═══ Records shown

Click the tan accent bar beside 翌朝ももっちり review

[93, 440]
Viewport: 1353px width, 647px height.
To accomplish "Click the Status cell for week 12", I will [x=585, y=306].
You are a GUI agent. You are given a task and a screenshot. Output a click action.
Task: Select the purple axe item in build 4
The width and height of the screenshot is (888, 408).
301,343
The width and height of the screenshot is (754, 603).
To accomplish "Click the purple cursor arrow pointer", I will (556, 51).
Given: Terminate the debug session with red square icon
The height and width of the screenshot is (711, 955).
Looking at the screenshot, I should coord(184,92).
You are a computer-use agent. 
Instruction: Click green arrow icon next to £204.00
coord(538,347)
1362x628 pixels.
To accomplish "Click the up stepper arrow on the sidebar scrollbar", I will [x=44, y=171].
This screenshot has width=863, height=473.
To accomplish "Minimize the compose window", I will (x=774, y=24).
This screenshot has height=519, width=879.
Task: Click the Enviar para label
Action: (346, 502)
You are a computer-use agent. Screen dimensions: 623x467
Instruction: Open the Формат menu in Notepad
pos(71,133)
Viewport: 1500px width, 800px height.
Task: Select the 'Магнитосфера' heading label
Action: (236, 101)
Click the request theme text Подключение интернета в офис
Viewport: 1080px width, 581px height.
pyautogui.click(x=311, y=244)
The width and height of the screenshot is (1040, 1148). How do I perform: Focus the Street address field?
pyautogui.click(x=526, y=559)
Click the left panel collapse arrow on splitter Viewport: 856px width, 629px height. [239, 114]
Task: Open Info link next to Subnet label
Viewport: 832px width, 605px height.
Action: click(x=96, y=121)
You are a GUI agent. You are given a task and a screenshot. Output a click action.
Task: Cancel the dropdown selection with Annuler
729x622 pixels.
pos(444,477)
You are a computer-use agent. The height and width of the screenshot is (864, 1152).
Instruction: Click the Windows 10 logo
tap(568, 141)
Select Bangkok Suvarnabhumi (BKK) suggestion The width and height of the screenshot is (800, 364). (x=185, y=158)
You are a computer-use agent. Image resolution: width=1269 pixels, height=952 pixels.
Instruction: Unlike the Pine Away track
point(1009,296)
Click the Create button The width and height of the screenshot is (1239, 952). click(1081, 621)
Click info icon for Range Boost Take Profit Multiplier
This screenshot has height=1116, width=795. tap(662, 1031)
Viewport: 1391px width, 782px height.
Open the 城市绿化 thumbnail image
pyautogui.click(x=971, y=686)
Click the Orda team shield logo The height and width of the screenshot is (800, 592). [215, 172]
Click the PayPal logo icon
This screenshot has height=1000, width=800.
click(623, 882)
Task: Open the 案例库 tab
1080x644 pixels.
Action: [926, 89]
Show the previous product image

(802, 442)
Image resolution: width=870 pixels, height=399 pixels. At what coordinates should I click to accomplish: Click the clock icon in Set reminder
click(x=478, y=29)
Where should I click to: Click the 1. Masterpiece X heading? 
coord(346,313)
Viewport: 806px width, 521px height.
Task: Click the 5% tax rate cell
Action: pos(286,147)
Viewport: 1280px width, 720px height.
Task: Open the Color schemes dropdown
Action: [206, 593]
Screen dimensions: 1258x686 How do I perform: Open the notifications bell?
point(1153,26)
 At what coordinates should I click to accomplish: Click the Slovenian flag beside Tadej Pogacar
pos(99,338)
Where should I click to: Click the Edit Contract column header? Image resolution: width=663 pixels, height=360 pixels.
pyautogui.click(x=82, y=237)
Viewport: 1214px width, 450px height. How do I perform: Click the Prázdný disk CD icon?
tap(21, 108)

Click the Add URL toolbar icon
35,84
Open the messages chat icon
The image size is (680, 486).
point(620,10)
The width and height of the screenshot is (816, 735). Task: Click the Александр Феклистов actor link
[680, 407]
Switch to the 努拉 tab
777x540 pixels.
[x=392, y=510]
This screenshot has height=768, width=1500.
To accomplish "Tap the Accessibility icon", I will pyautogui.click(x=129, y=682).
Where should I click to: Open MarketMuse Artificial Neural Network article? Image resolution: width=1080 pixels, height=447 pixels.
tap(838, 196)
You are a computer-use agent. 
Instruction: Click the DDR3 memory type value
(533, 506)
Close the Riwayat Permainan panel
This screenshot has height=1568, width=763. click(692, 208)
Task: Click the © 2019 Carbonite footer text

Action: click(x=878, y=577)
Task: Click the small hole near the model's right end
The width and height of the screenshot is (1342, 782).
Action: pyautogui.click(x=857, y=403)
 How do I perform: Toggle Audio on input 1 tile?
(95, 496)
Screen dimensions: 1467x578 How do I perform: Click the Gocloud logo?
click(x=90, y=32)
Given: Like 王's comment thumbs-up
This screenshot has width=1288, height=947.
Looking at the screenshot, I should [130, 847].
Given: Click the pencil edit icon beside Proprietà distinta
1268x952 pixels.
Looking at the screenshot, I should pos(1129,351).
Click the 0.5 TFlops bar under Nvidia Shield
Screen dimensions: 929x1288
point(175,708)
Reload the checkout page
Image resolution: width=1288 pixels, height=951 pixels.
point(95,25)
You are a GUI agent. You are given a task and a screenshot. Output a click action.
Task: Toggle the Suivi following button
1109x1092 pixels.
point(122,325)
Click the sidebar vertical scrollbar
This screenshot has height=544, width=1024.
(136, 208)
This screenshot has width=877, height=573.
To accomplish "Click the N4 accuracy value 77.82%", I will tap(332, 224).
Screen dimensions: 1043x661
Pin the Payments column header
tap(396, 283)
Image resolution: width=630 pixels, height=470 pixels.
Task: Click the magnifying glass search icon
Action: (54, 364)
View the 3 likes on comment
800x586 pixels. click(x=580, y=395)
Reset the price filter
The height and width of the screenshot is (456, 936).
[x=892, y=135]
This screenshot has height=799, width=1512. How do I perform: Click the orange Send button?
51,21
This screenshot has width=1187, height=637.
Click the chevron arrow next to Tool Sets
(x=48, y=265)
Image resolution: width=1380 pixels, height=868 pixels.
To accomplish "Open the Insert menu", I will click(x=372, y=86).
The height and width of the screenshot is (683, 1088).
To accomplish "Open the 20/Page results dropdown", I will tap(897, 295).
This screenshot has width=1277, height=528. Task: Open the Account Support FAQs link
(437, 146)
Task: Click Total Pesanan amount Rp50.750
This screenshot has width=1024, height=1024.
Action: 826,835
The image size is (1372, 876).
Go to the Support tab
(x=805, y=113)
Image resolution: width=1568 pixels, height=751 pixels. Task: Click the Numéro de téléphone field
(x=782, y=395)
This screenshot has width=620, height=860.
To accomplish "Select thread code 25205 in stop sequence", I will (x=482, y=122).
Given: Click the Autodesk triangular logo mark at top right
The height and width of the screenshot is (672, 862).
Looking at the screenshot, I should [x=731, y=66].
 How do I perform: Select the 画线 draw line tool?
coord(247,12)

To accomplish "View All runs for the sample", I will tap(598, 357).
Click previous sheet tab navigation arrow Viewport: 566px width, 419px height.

══════

Print the data above exactly as it reads.

Click the tan accent bar beside 翌朝ももっちり review

[93, 440]
Viewport: 1353px width, 647px height.
To accomplish "Click the Status cell for week 12", I will [x=585, y=306].
You are a GUI agent. You are given a task and a screenshot. Output a click action.
Task: Select the purple axe item in build 4
The width and height of the screenshot is (888, 408).
301,343
The width and height of the screenshot is (754, 603).
To accomplish "Click the purple cursor arrow pointer", I will (556, 51).
Given: Terminate the debug session with red square icon
The height and width of the screenshot is (711, 955).
Looking at the screenshot, I should coord(184,92).
You are a computer-use agent. 
Instruction: Click green arrow icon next to £204.00
coord(538,347)
1362x628 pixels.
To accomplish "Click the up stepper arrow on the sidebar scrollbar", I will [x=44, y=171].
This screenshot has width=863, height=473.
To accomplish "Minimize the compose window", I will (x=774, y=24).
This screenshot has height=519, width=879.
Task: Click the Enviar para label
Action: (346, 502)
You are a computer-use agent. Screen dimensions: 623x467
Instruction: Open the Формат menu in Notepad
pos(71,133)
Viewport: 1500px width, 800px height.
Task: Select the 'Магнитосфера' heading label
Action: (236, 101)
Click the request theme text Подключение интернета в офис
Viewport: 1080px width, 581px height.
pyautogui.click(x=311, y=244)
The width and height of the screenshot is (1040, 1148). How do I perform: Focus the Street address field?
pyautogui.click(x=526, y=559)
Click the left panel collapse arrow on splitter Viewport: 856px width, 629px height. [239, 114]
Task: Open Info link next to Subnet label
Viewport: 832px width, 605px height.
Action: click(x=96, y=121)
You are a GUI agent. You are given a task and a screenshot. Output a click action.
Task: Cancel the dropdown selection with Annuler
729x622 pixels.
pos(444,477)
You are a computer-use agent. The height and width of the screenshot is (864, 1152).
Instruction: Click the Windows 10 logo
tap(568, 141)
Select Bangkok Suvarnabhumi (BKK) suggestion The width and height of the screenshot is (800, 364). (x=185, y=158)
You are a computer-use agent. Image resolution: width=1269 pixels, height=952 pixels.
Instruction: Unlike the Pine Away track
point(1009,296)
Click the Create button The width and height of the screenshot is (1239, 952). click(1081, 621)
Click info icon for Range Boost Take Profit Multiplier
This screenshot has height=1116, width=795. tap(662, 1031)
Viewport: 1391px width, 782px height.
Open the 城市绿化 thumbnail image
pyautogui.click(x=971, y=686)
Click the Orda team shield logo The height and width of the screenshot is (800, 592). [215, 172]
Click the PayPal logo icon
This screenshot has height=1000, width=800.
click(623, 882)
Task: Open the 案例库 tab
1080x644 pixels.
Action: [926, 89]
Show the previous product image

(802, 442)
Image resolution: width=870 pixels, height=399 pixels. At what coordinates should I click to accomplish: Click the clock icon in Set reminder
click(x=478, y=29)
Where should I click to: Click the 1. Masterpiece X heading? 
coord(346,313)
Viewport: 806px width, 521px height.
Task: Click the 5% tax rate cell
Action: pos(286,147)
Viewport: 1280px width, 720px height.
Task: Open the Color schemes dropdown
Action: [206, 593]
Screen dimensions: 1258x686 How do I perform: Open the notifications bell?
point(1153,26)
 At what coordinates should I click to accomplish: Click the Slovenian flag beside Tadej Pogacar
pos(99,338)
Where should I click to: Click the Edit Contract column header? Image resolution: width=663 pixels, height=360 pixels.
pyautogui.click(x=82, y=237)
Viewport: 1214px width, 450px height. How do I perform: Click the Prázdný disk CD icon?
tap(21, 108)

Click the Add URL toolbar icon
35,84
Open the messages chat icon
The image size is (680, 486).
point(620,10)
The width and height of the screenshot is (816, 735). Task: Click the Александр Феклистов actor link
[680, 407]
Switch to the 努拉 tab
777x540 pixels.
[x=392, y=510]
This screenshot has height=768, width=1500.
To accomplish "Tap the Accessibility icon", I will pyautogui.click(x=129, y=682).
Where should I click to: Open MarketMuse Artificial Neural Network article? Image resolution: width=1080 pixels, height=447 pixels.
tap(838, 196)
You are a computer-use agent. 
Instruction: Click the DDR3 memory type value
(533, 506)
Close the Riwayat Permainan panel
This screenshot has height=1568, width=763. click(692, 208)
Task: Click the © 2019 Carbonite footer text

Action: click(x=878, y=577)
Task: Click the small hole near the model's right end
The width and height of the screenshot is (1342, 782).
Action: pyautogui.click(x=857, y=403)
 How do I perform: Toggle Audio on input 1 tile?
(95, 496)
Screen dimensions: 1467x578 How do I perform: Click the Gocloud logo?
click(x=90, y=32)
Given: Like 王's comment thumbs-up
This screenshot has width=1288, height=947.
Looking at the screenshot, I should [130, 847].
Given: Click the pencil edit icon beside Proprietà distinta
1268x952 pixels.
Looking at the screenshot, I should pos(1129,351).
Click the 0.5 TFlops bar under Nvidia Shield
Screen dimensions: 929x1288
point(175,708)
Reload the checkout page
Image resolution: width=1288 pixels, height=951 pixels.
point(95,25)
You are a GUI agent. You are given a task and a screenshot. Output a click action.
Task: Toggle the Suivi following button
1109x1092 pixels.
point(122,325)
Click the sidebar vertical scrollbar
This screenshot has height=544, width=1024.
(136, 208)
This screenshot has width=877, height=573.
To accomplish "Click the N4 accuracy value 77.82%", I will tap(332, 224).
Screen dimensions: 1043x661
Pin the Payments column header
tap(396, 283)
Image resolution: width=630 pixels, height=470 pixels.
Task: Click the magnifying glass search icon
Action: (54, 364)
View the 3 likes on comment
800x586 pixels. click(x=580, y=395)
Reset the price filter
The height and width of the screenshot is (456, 936).
[x=892, y=135]
This screenshot has height=799, width=1512. How do I perform: Click the orange Send button?
51,21
This screenshot has width=1187, height=637.
Click the chevron arrow next to Tool Sets
(x=48, y=265)
Image resolution: width=1380 pixels, height=868 pixels.
To accomplish "Open the Insert menu", I will click(x=372, y=86).
The height and width of the screenshot is (683, 1088).
To accomplish "Open the 20/Page results dropdown", I will tap(897, 295).
This screenshot has width=1277, height=528. Task: Open the Account Support FAQs link
(437, 146)
Task: Click Total Pesanan amount Rp50.750
This screenshot has width=1024, height=1024.
Action: 826,835
The image size is (1372, 876).
Go to the Support tab
(x=805, y=113)
Image resolution: width=1568 pixels, height=751 pixels. Task: Click the Numéro de téléphone field
(x=782, y=395)
This screenshot has width=620, height=860.
To accomplish "Select thread code 25205 in stop sequence", I will (x=482, y=122).
Given: Click the Autodesk triangular logo mark at top right
The height and width of the screenshot is (672, 862).
Looking at the screenshot, I should [x=731, y=66].
 How do I perform: Select the 画线 draw line tool?
coord(247,12)

To accomplish "View All runs for the sample", I will tap(598, 357).
Click previous sheet tab navigation arrow Viewport: 566px width, 419px height.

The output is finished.